For each line below, check for "agent"; give only the total of lines where it occurs.

Top of Records for processing

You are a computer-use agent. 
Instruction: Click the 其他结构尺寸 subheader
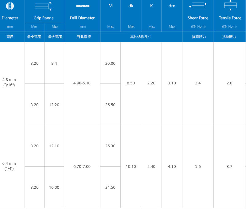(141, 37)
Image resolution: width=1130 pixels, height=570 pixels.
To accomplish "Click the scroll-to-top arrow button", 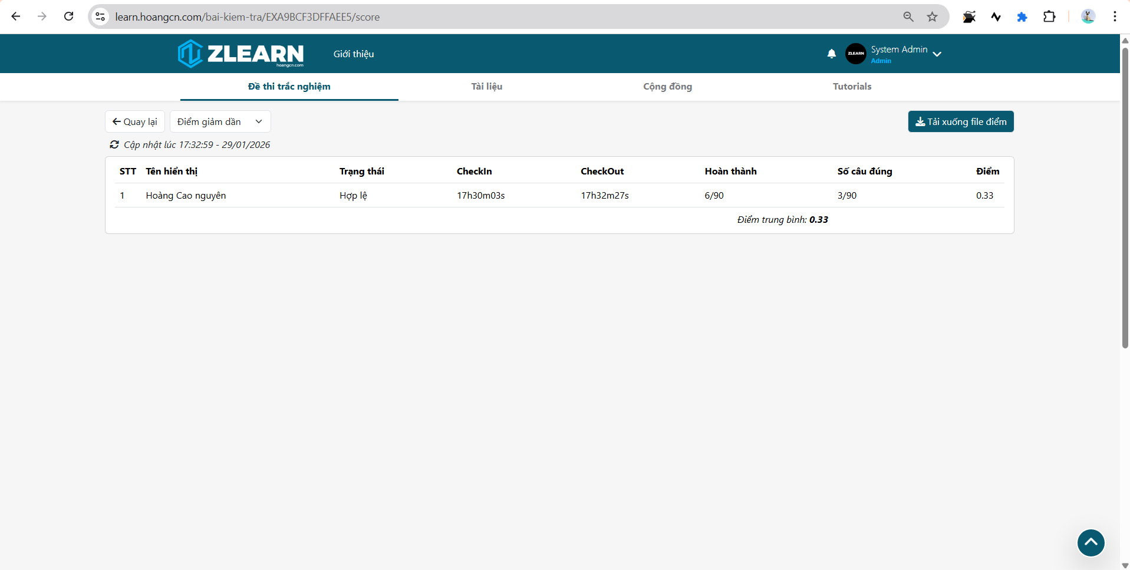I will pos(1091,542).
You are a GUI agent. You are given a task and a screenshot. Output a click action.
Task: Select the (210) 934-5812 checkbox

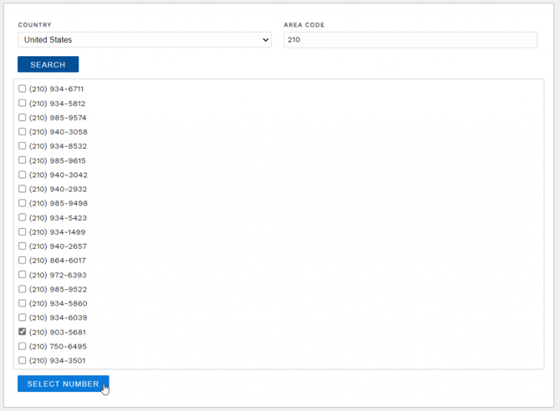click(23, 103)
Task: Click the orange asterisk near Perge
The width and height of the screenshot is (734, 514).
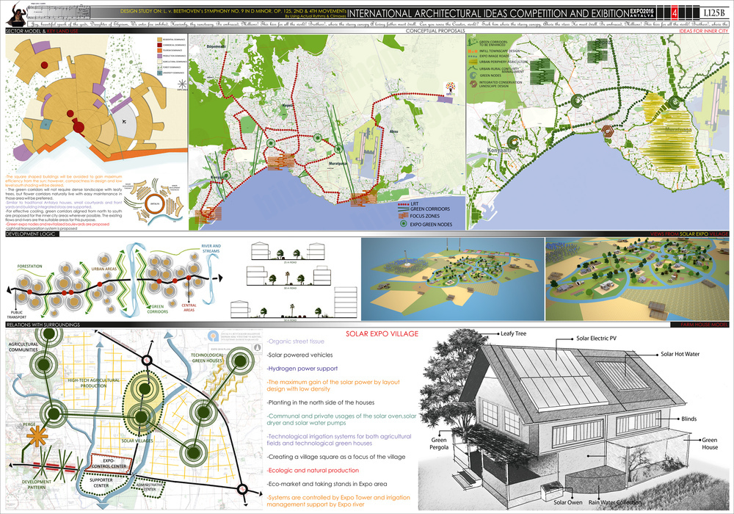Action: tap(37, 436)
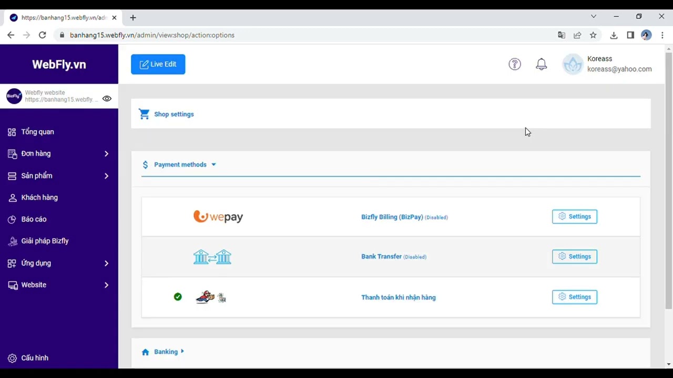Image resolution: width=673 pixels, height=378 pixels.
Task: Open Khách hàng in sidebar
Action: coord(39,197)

Bottom of Records for processing

*Your solution:*
2